#### TEXTO

La tesis central de las autoras es que, en los momentos de crisis o de agudización de la lucha de clases, los medios abandonan sus principios: objetividad, transparencia informativa, independencia de los poderes, representación de la opinión pública. La crisis hace estallar esas mistificaciones.
Cuando las clases dominantes no están impugnadas en sus intereses, se programa un vacío entre información y acción y es sobre este vacío que opera la prensa burguesa, cuyo objetivo básico es entonces la desorganización de las masas. Ella habla al hombre individual, al individuo segregado de su clase, a la opinión pública concebida como suma de conciencias aisladas, que es la que respalda tácitamente su sistema de dominación. Cuando es acometida en sus intereses, la burguesía necesita movilizar concretamente a la opinión en torno a la defensa de su proyecto de clase (p. 253).
De allí que identifiquen una “línea de masas”[4] (p. 256) de los medios burgueses que se expresa en la conformación de un liderazgo político, en la “practicidad de los mensajes puestos en circulación” (p. 252), en la interpelación a los destinatarios inorgánicos para organizarlos en torno al programa de la burguesía y del imperialismo, en la persistencia de ciertos tópicos contra el gobierno de la UP (descalabro económico, ruptura convivencia democrática y amenaza a la libertad de expresión), en definitiva, en su conversión a medios de agitación, propaganda y organización colectiva pero de un frente contrarrevolucionario.
Finalmente, destacamos “La televisión y los sectores populares” (1974), resultado de una investigación que encaró junto con Michèle Mattelart. Sobre la base de 200 encuestas entre los sectores populares residentes en cuatro poblaciones del gran Santiago –con mayor o menor presencia de sectores proletarios o de clases medias, diversos grado de organización y diferentes presencias de agrupaciones políticas–, las autoras se dispusieron a indagar sobre el lugar que ocupa la televisión en su vida cotidiana, los tipos consumos (de prensa gráfica, radio, televisión) discriminados por género y entre los sectores más o menos movilizados, los modos de recepción colectiva de televisión (ante un parque de receptores escaso), las representaciones de los propios consumidores en torno a los efectos positivos o negativos de la televisión.
Con estos tres trabajos se cierra una primera etapa en la trayectoria de Piccini. Si hiciéramos un balance, deberíamos consignar que la autora se constituye en una de las representantes y pioneras del análisis ideológico, al examinar los mitos de las revistas juveniles, o al denunciar desde una lectura político-ideológica la función de los medios de la burguesía chilena bajo el gobierno de Salvador Allende. En consonancia con las problemáticas dominantes de los años setenta en los estudios latinoamericanos de comunicación, estas investigaciones y publicaciones recogen las contribuciones de una semiología en la que convergían la concepción de ideología del marxismo con la metodología de análisis de los lenguajes masivos del estructuralismo. Particularmente reveladora es la apropiación del programa de investigación que Roland Barthes expusiera en Mitologías (1957), un libro de temprana y muy extendida circulación en Latinoamérica, que se proponía “dar cuenta en detalle de la mistificación que transforma la cultura pequeño burguesa en naturaleza universal” (1957, p. 11).

#### CONTENIDO DEL MATERIAL

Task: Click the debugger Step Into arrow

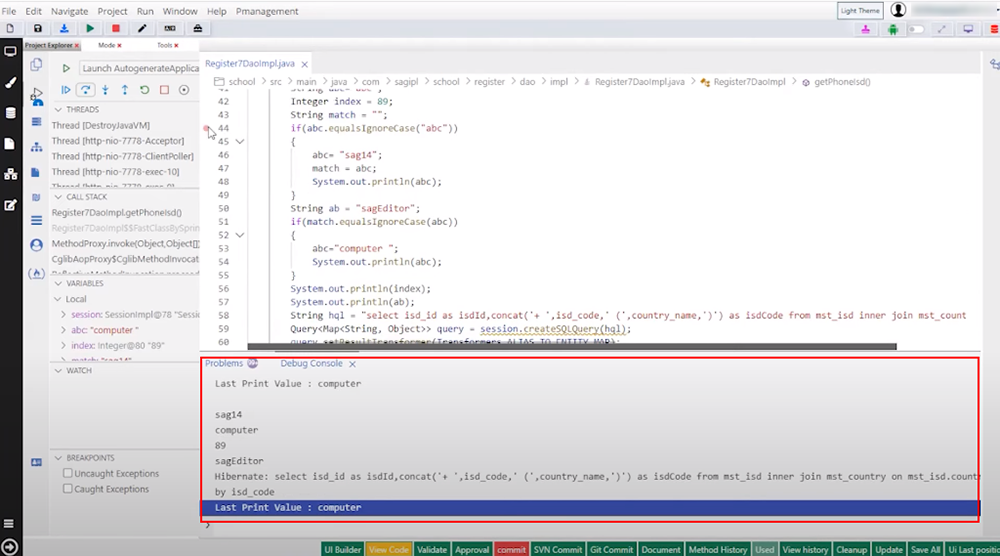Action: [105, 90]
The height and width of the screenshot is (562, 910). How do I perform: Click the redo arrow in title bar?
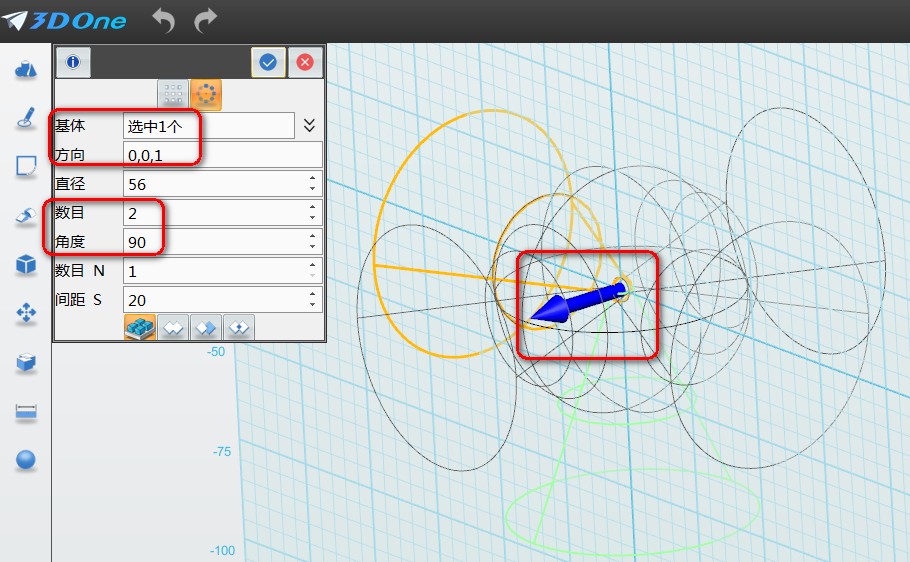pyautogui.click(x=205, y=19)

#### INSTRUCCIONES
**A)** Copia el fragmento del texto que empieza con las palabras "De allí que" y termina con "un frente contrarrevolucionario.", sustituyendo "agitación" por "movilización".
**B)** Responde según el texto:
(i) ¿Qué principios abandonan los medios en momentos de crisis, según la tesis central de las autoras?
(ii) ¿Cuántas encuestas sirvieron de base a la investigación "La televisión y los sectores populares"?
(iii) ¿En qué año se publicó Mitologías, de Roland Barthes?
El material no tiene nada que ver con esto.

#### SOLUCIONES
**A)**
De allí que identifiquen una “línea de masas”[4] (p. 256) de los medios burgueses que se expresa en la conformación de un liderazgo político, en la “practicidad de los mensajes puestos en circulación” (p. 252), en la interpelación a los destinatarios inorgánicos para organizarlos en torno al programa de la burguesía y del imperialismo, en la persistencia de ciertos tópicos contra el gobierno de la UP (descalabro económico, ruptura convivencia democrática y amenaza a la libertad de expresión), en definitiva, en su conversión a medios de movilización, propaganda y organización colectiva pero de un frente contrarrevolucionario.

**B)**
(i) La objetividad, la transparencia informativa, la independencia de los poderes y la representación de la opinión pública.
(ii) 200 encuestas.
(iii) En 1957.